[THE REQUEST]
Reproduce the data below line for line, leaving out the pictures.

[RECORDS TO PROCESS]
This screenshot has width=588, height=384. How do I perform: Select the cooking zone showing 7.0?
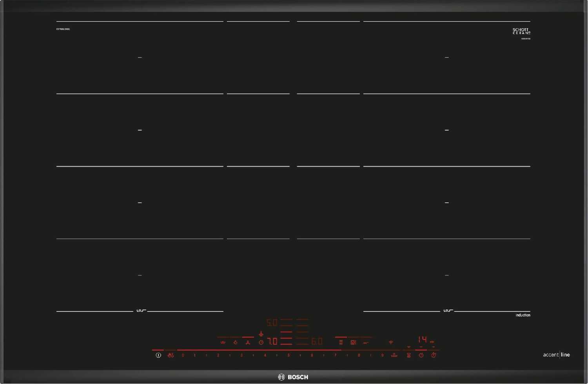(x=272, y=342)
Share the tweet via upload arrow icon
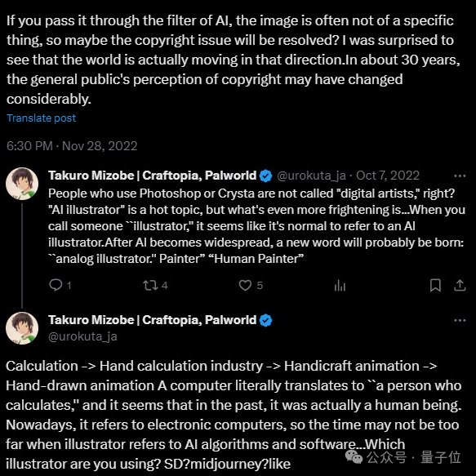Screen dimensions: 476x476 pos(460,286)
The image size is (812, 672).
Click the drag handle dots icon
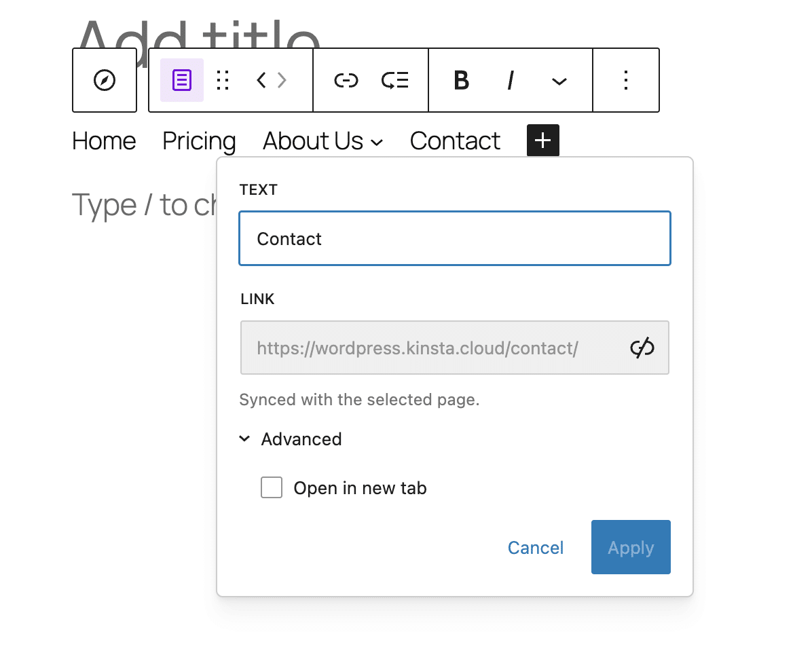tap(222, 79)
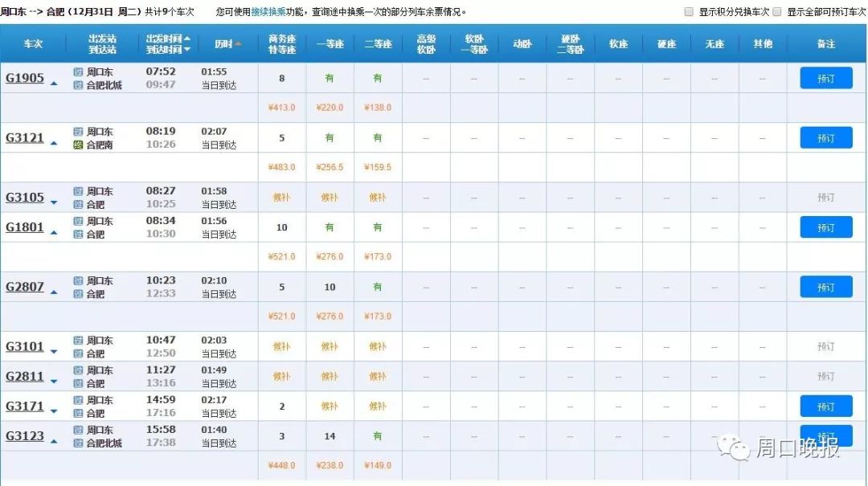The image size is (868, 486).
Task: Expand price details for train G3101
Action: [54, 352]
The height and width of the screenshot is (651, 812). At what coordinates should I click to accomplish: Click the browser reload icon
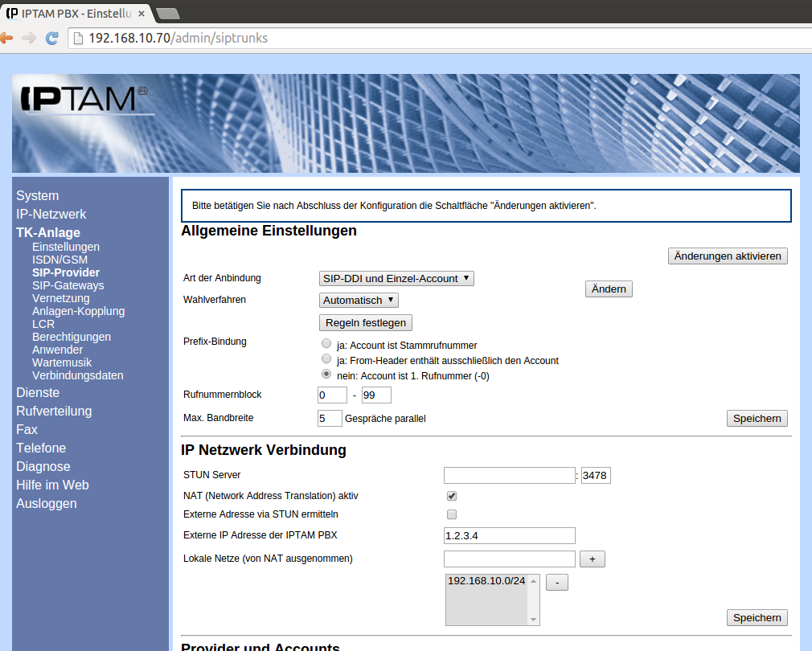51,38
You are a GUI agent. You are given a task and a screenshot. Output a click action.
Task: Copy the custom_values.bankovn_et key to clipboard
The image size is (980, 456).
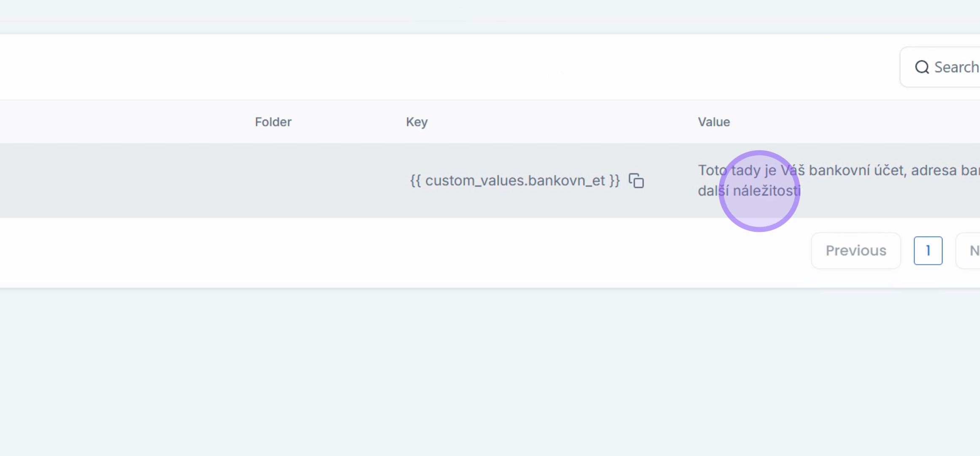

[OUTPUT FOR THIS EXERCISE]
This screenshot has width=588, height=384. How do I perform: Select the cooking zone showing 7.0?
(x=272, y=342)
Share the tweet via upload arrow icon
Screen dimensions: 476x476 pos(460,286)
The image size is (812, 672).
Click the drag handle dots icon
tap(222, 79)
The image size is (868, 486).
Task: Expand price details for train G3101
Action: [54, 352]
The height and width of the screenshot is (651, 812). At what coordinates should I click to accomplish: Click the browser reload icon
51,38
You are a GUI agent. You are given a task and a screenshot. Output a click action.
Task: Copy the custom_values.bankovn_et key to clipboard
The image size is (980, 456).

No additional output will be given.